Somewhere below, one line contains "Given: React to the July payment message" and a later line contains "Image resolution: width=1840". Output those two lines and everything between them exactly, and nothing else.

[Supplied material]
▼

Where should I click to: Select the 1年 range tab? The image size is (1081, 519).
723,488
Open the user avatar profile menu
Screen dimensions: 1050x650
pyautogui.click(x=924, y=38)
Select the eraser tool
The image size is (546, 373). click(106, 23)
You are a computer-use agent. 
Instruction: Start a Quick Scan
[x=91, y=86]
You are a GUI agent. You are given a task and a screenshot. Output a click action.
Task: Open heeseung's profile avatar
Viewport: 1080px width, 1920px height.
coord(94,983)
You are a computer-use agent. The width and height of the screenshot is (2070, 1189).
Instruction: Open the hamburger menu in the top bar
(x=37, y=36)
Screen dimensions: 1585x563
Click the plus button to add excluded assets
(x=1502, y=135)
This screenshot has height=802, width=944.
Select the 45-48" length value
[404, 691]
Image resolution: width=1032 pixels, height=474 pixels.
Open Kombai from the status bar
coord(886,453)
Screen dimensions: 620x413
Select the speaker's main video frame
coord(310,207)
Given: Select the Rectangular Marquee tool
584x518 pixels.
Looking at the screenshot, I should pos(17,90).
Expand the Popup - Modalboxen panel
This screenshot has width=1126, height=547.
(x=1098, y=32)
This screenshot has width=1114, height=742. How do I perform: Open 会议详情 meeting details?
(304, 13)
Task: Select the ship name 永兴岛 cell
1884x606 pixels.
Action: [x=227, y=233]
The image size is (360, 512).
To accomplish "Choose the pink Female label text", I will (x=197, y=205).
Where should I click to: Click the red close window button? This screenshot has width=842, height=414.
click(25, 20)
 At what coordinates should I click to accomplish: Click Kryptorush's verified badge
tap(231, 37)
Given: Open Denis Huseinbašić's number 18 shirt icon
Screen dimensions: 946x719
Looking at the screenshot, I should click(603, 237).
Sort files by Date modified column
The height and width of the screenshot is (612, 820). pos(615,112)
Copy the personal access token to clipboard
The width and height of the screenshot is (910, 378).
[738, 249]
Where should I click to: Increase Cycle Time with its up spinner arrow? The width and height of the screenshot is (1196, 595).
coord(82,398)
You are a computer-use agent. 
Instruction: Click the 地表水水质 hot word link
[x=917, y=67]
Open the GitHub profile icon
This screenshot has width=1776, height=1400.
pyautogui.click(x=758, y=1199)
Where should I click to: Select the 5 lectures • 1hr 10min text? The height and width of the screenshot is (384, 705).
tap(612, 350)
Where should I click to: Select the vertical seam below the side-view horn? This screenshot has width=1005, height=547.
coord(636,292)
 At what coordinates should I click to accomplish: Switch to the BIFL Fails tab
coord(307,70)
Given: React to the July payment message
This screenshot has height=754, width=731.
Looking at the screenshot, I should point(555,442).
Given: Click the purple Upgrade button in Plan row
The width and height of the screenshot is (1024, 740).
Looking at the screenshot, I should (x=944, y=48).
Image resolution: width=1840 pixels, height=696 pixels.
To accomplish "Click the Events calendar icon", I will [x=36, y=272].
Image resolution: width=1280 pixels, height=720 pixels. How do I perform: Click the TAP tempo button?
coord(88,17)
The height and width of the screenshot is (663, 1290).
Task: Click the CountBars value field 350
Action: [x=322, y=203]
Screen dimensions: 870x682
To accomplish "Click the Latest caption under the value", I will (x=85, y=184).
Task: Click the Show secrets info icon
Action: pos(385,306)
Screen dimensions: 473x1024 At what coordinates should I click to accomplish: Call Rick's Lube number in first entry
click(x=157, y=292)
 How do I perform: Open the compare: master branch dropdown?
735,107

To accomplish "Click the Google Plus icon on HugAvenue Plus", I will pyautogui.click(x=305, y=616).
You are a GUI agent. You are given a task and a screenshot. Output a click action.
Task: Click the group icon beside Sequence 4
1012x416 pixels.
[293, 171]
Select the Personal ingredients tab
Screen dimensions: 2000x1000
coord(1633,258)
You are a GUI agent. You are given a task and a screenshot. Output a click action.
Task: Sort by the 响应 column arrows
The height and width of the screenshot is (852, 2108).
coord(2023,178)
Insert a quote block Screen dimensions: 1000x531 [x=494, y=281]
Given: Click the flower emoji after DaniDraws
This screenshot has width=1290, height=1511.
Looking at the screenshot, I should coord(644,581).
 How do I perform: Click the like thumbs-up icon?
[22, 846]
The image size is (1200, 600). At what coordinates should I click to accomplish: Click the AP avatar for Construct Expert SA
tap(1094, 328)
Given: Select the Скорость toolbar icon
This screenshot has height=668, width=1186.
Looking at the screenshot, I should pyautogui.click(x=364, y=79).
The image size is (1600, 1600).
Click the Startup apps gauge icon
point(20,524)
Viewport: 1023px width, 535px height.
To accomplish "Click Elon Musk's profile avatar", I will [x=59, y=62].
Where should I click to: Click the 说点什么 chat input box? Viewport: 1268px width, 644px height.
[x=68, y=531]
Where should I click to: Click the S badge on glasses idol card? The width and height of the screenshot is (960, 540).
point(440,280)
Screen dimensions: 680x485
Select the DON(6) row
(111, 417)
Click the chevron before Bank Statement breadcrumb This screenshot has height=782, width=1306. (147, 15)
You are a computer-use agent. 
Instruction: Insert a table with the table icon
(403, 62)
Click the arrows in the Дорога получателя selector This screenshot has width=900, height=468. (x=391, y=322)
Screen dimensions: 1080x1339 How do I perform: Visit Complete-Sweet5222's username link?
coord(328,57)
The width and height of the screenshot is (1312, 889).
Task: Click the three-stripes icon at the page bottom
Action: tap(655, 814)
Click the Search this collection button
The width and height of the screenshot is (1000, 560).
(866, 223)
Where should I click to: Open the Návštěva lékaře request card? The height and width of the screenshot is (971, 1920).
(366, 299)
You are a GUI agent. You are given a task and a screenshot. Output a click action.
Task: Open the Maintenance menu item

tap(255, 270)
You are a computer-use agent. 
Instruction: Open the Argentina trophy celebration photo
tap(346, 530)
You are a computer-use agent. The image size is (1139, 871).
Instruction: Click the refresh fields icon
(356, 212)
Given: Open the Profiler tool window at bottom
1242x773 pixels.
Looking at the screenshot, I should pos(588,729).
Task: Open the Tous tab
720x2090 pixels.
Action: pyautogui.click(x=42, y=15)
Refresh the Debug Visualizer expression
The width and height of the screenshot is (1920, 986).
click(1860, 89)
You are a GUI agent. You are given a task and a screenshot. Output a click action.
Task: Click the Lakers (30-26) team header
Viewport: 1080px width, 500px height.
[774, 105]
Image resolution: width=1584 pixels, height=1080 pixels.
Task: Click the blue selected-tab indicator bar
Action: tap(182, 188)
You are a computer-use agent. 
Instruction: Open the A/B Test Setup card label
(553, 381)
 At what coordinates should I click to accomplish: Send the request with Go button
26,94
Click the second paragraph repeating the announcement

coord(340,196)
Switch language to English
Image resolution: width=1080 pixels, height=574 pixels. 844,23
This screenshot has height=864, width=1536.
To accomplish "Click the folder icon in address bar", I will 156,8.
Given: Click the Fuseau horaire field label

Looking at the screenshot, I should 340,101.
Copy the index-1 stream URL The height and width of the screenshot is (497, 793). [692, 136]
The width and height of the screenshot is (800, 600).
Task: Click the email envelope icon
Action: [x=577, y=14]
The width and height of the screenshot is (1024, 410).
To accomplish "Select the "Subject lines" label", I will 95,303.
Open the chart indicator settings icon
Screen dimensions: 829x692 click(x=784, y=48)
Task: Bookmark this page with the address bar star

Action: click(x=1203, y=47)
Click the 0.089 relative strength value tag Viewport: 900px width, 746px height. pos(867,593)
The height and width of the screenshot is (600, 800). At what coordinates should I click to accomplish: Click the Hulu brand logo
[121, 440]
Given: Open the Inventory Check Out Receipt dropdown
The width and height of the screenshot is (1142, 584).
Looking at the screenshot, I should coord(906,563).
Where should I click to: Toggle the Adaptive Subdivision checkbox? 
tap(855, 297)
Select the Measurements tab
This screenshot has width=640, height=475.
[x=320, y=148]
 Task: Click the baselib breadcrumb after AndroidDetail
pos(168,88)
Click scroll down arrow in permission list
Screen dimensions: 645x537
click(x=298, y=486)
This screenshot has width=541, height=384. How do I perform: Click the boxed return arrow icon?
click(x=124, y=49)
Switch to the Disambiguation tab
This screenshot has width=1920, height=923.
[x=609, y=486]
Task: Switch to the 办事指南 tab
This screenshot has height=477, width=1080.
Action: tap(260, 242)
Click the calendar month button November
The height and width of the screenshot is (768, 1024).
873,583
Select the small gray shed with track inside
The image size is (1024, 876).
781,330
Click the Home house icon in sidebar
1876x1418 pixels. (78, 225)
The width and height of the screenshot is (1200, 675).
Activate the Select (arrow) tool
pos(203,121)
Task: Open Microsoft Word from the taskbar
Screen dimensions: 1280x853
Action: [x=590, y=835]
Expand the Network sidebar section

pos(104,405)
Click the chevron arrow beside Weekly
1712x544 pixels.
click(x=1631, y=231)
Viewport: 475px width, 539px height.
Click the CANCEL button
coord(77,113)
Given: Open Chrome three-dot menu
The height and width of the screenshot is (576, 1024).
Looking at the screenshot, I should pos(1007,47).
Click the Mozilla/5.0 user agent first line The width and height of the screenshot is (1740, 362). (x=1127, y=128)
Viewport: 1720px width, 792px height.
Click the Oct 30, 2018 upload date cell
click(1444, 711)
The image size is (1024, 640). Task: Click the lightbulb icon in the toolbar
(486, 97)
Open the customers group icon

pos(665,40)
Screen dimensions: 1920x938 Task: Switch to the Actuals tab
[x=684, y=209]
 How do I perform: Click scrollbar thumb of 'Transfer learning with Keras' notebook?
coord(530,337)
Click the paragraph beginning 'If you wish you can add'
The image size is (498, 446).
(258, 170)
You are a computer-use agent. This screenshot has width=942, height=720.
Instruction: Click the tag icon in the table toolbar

▲

[Answer box]
Given: React to the July payment message
This screenshot has height=754, width=731.
Looking at the screenshot, I should point(555,442).
Given: Click the purple Upgrade button in Plan row
The width and height of the screenshot is (1024, 740).
Looking at the screenshot, I should (x=944, y=48).
Image resolution: width=1840 pixels, height=696 pixels.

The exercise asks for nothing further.